[Your tasks]
1. In the classroom passage, do the following statements agree with the text? For each of (a), (b), and (c), answer yes or no and quote the words of the passage that settle it.
(a) The student used manipulatives while working on the problem.
(b) The answer the student gives turns out to be correct.
(c) The class waits to respond with admiration alone.
2. According to the classroom passage, what does the student do with his pencil after stating his answer?
3. Continue the classroom passage, picking up after its final sentence.

## Begin Selected passage

Mistakes Are More Fun

A young man sits at his desk.  Furrowed brow, furious scratchings on paper, shoulders hunched, one hand gripping the desk. He struggles with the concept, working and reworking the ideas. Realization begins to creep across his face.  He follows the path.  He looks up.  Our eyes meet, and his hand shoots into the air.  We share a knowing smile. I nod, playing casual. The class waits, ready with either admiration or disgust, depending on where they are in the food chain.

He speaks, carefully explaining his logic, and the processes he went through to get to his answer. He has gone deep with the question, trying not only to use the rules and procedures, but to think conceptually and understand for meaning. He’s used manipulatives. He’s made connections to other concepts and thought about the context of the problem. He states the answer, sits back, and lays his pencil down on the page, satisfied with a job well done.

He is wrong.

Not entirely wrong.  There were big pieces that were correct. Strings of reasoning that were absolutely solid. But, in the end –  still wrong.

## End Selected passage
## Begin Stored records

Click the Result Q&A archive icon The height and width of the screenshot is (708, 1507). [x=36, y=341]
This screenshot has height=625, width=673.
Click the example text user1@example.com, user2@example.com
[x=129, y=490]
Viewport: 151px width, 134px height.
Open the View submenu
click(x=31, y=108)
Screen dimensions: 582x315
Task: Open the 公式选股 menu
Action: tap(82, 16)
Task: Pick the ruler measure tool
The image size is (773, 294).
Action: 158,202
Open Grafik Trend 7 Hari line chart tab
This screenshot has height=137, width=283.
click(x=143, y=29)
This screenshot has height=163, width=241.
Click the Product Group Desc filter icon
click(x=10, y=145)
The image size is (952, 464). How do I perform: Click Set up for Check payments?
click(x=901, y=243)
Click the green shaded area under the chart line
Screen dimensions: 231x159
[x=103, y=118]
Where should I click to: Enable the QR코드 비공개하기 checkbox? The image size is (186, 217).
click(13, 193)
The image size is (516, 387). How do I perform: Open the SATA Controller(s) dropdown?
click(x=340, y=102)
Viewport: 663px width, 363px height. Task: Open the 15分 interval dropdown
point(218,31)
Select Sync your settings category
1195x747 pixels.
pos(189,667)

## End Stored records
## Begin Stored records

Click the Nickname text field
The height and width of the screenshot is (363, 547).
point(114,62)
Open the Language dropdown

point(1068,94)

## End Stored records
## Begin Stored records

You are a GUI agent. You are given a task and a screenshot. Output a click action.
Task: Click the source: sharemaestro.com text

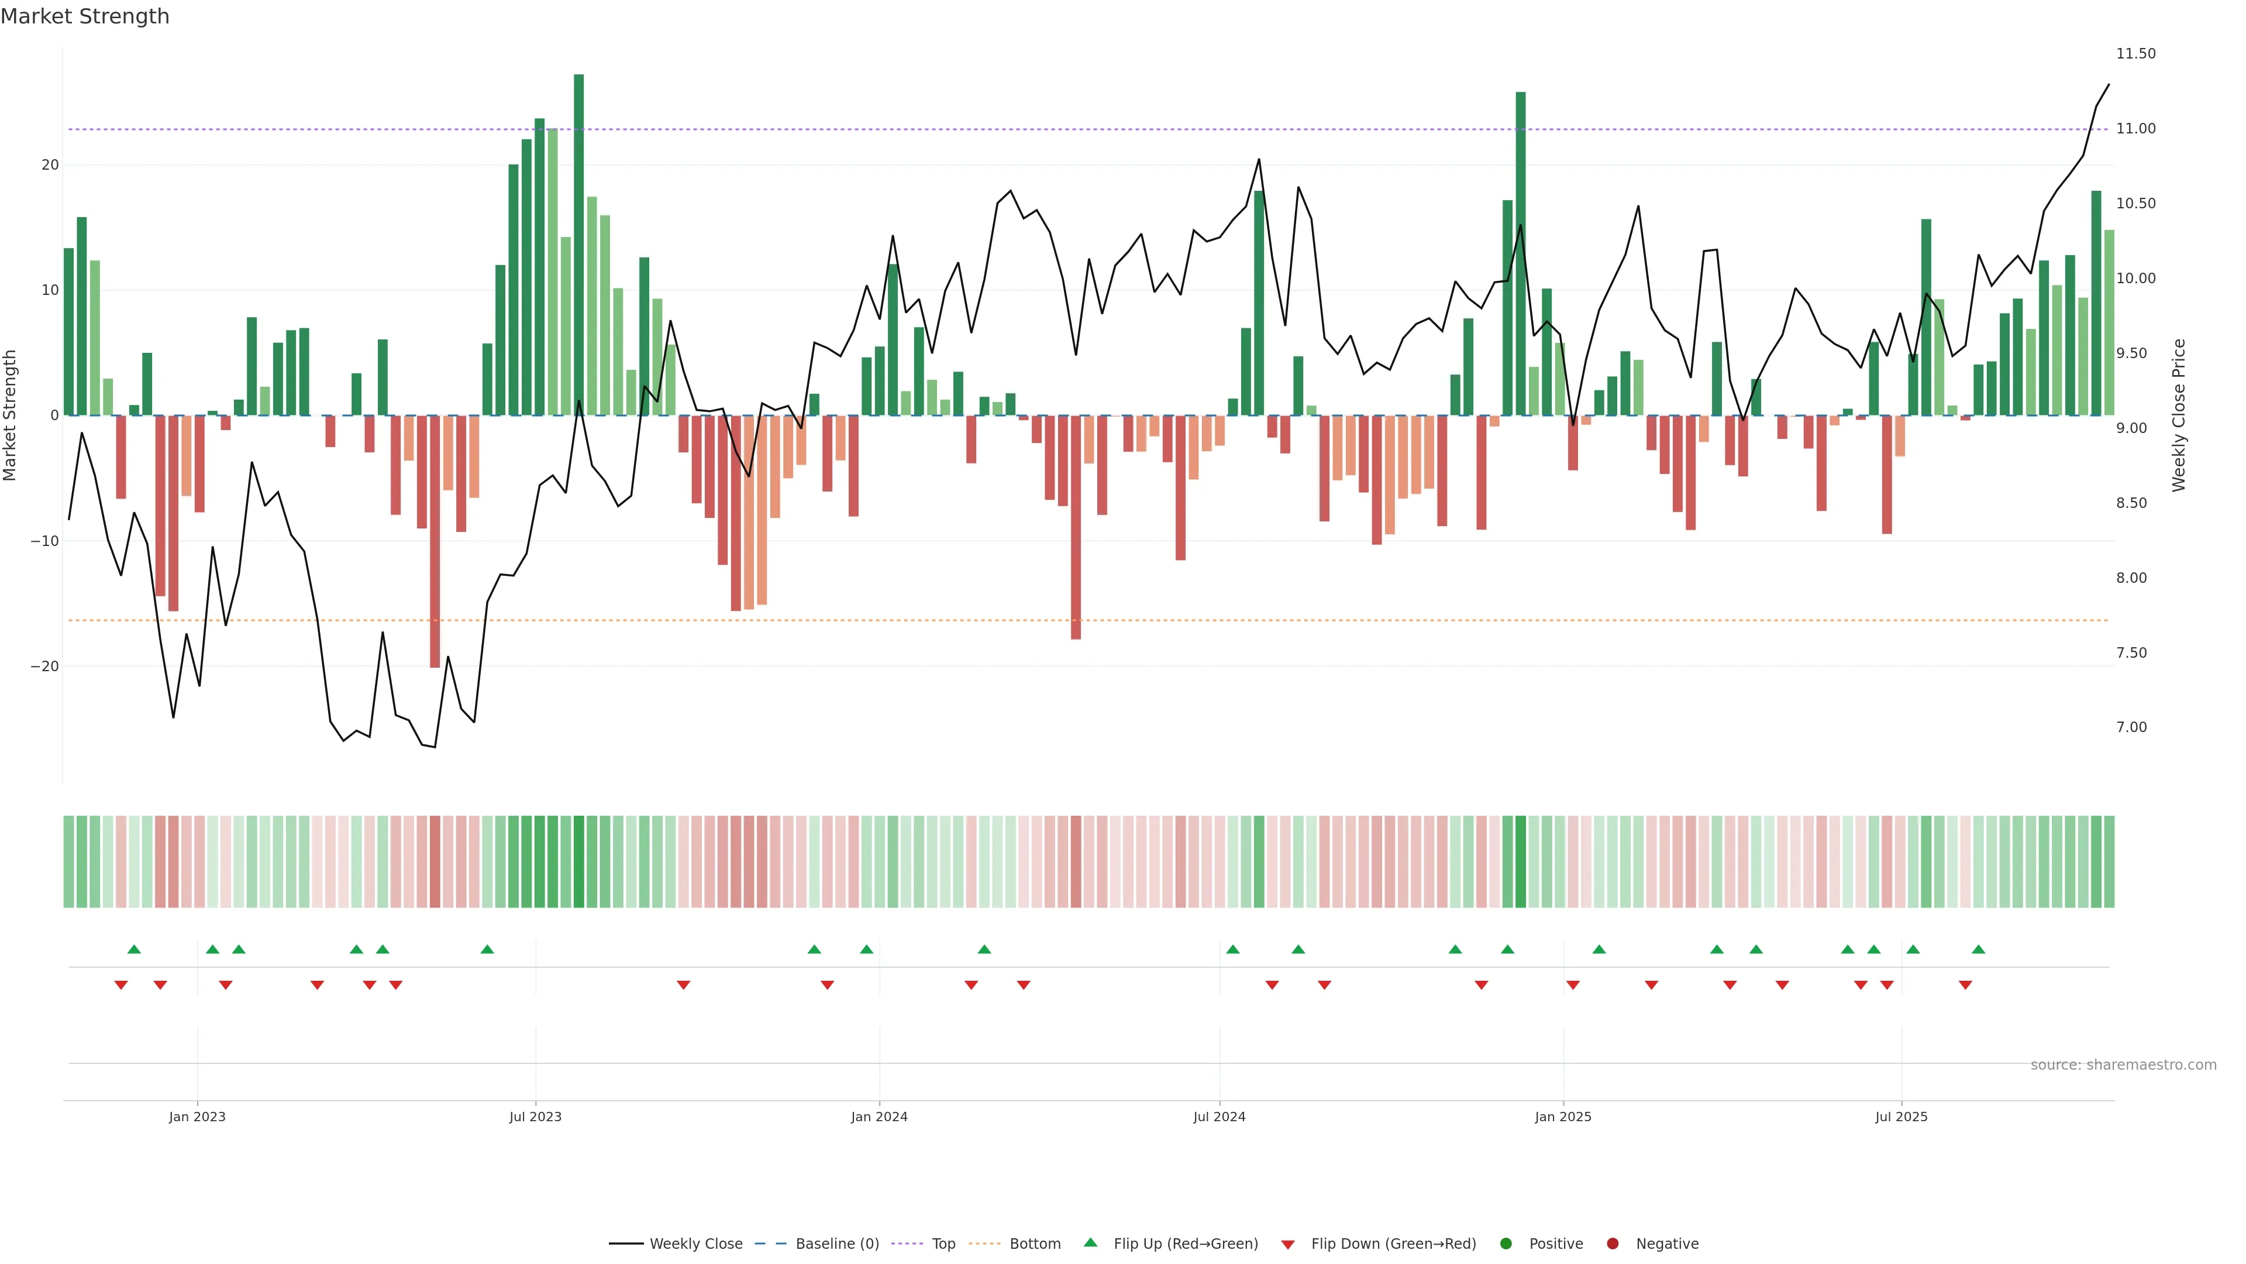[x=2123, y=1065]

## End Stored records

[Outputs in order]
1.
(a) Yes: "He’s used manipulatives."
(b) No: "He is wrong."
(c) No: "The class waits, ready with either admiration or disgust, depending on where they are in the food chain."

2. He lays it down on the page.

3.
But as I was listening to him talk, I realized that I was coming to understand something about that particular kind of question that had eluded me until now.  Typically, I had reacted with frustration: “But I taught them this!” “We covered that!” Surely I had taught them the rules. We had even come at it from a variety of ways, but there was an underlying fault in the structure that I had tried to build that I had not addressed. Cory helped me understand what it was.

“You are SO wrong. But thank you for making that mistake!”

I was triumphant, delirious with the new knowledge, excited by what had been revealed to me. Now, I could finally help these kids. Cory didn’t quite know what to do with my excitement. He knew he’d done good, but he hadn’t got the right answer. Oh well. He shrugged his shoulders and played along with me to see what new game I was up to. As a class, we explored where he had gone wrong in his thinking. I finished with the promise that next day I would come back with an activity that would help them bridge the gaps in their thinking.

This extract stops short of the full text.